Il governo di Hong Kong "cancella" Occupy Central dal suo rapporto a Pechino
Hong Kong (AsiaNews) - Nel suo rapporto sui desideri di democrazia che la popolazione di Hong Kong nutre, il capo dell'esecutivo Leung Chun-ying non ha nemmeno nominato il movimento Occupy Central, né le marce per la democrazia, né le pressioni di accademici, imprenditori e politici sul bisogno di garantire il suffragio universale nel territorio.
I rapporti in realtà sono due - molto simili: quello della segretaria generale Carrie Lam, presentato oggi al Legislative Council (Legco, il miniparlamento di Hong Kong) e quello che il governatore presenterà al Comitato permanente dell'Assemblea nazionale del popolo di Pechino.
In entrambi i casi si legge che secondo il governatore, "l'opinione dominante" nel territorio è che l'elezione del capo dell'esecutivo avvenga come adesso, ossia attraverso un comitato di 1200 persone - più o meno - in maggioranza scelte da Pechino stessa.
Nei mesi scorsi, il movimento Occupy Central era riuscito a sensibilizzare la popolazione a chiedere il suffragio universale, ossia l'elezione diretta del capo dell'esecutivo.
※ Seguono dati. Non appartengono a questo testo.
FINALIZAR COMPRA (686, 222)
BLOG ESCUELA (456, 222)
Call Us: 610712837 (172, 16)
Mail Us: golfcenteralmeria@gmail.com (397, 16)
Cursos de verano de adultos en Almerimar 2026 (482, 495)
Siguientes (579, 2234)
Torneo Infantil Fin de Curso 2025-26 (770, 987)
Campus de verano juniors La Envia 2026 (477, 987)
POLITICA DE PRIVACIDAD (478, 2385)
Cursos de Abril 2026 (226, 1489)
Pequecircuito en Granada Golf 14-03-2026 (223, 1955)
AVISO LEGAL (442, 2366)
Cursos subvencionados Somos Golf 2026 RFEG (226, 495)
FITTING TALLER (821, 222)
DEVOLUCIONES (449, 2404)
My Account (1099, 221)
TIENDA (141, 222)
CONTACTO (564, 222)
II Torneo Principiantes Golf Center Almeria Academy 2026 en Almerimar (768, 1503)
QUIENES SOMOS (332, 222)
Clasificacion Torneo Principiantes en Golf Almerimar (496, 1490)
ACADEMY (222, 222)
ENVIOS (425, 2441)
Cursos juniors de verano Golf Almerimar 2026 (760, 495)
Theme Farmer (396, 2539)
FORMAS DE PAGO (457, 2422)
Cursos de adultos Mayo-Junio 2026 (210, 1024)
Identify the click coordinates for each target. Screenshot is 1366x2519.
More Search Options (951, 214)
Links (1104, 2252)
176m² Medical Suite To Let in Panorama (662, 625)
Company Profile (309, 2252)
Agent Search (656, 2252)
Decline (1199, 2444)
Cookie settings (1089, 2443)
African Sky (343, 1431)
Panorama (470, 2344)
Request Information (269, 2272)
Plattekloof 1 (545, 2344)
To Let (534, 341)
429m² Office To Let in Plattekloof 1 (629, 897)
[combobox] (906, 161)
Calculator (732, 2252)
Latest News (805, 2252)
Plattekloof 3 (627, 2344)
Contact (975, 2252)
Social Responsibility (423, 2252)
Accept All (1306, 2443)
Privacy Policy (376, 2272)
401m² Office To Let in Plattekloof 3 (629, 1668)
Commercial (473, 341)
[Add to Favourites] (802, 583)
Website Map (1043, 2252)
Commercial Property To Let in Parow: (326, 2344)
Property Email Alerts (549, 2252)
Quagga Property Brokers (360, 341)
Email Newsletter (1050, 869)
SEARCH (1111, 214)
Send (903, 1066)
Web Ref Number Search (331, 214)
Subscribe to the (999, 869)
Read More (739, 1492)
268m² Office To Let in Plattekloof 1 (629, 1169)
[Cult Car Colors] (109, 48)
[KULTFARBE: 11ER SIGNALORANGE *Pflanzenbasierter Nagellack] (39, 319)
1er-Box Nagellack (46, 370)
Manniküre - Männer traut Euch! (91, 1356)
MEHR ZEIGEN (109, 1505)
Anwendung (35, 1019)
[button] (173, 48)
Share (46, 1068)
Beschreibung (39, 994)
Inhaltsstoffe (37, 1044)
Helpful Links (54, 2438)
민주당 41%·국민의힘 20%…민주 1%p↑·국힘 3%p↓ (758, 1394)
Per questo essi hanno organizzato sit-in, e perfino un referendum non ufficiale a cui hanno partecipato ben 800mila persone. Giorni dopo almeno 510 mila persone hanno partecipato a una marcia per la democrazia del primo luglio. Per il capo dell'esecutivo questa enorme massa di persone sono soltanto "alcune visioni divergenti" nemmeno degne di essere citate per nome.
Il rapporto pretende di affermare pure che fra la gente non si sente "alcun bisogno" a rendere più democratico il Legco, in cui solo la metà dei parlamentari è votata dal pubblico in modo diretto.
Seguendo passo passo il desiderio e le espressioni di Pechino, il rapporto spiega che il nuovo capo dell'esecutivo, che dovrebbe salire in carica nel 2017, deve "amare la nazione [la Cina], amare Hong Kong".
Nei giorni scorsi, il card. Joseph Zen e i tre nuovi vescovi ausiliari della diocesi hanno sostenuto le battaglie per la democrazia. I vescovi avevano anche domandato al governatore di ritardare la presentazione del rapporto a Pechino, per permettere un dialogo più approfondito con la popolazione.
Il rapporto del capo dell'esecutivo, ufficialmente è stato preceduto da cinque mesi di consultazione con il pubblico, ma il commento fra la gente di Hong Kong è che "il risultato poteva essere scritto già cinque mesi fa": la consultazione non c'è stata o è stata fittizia.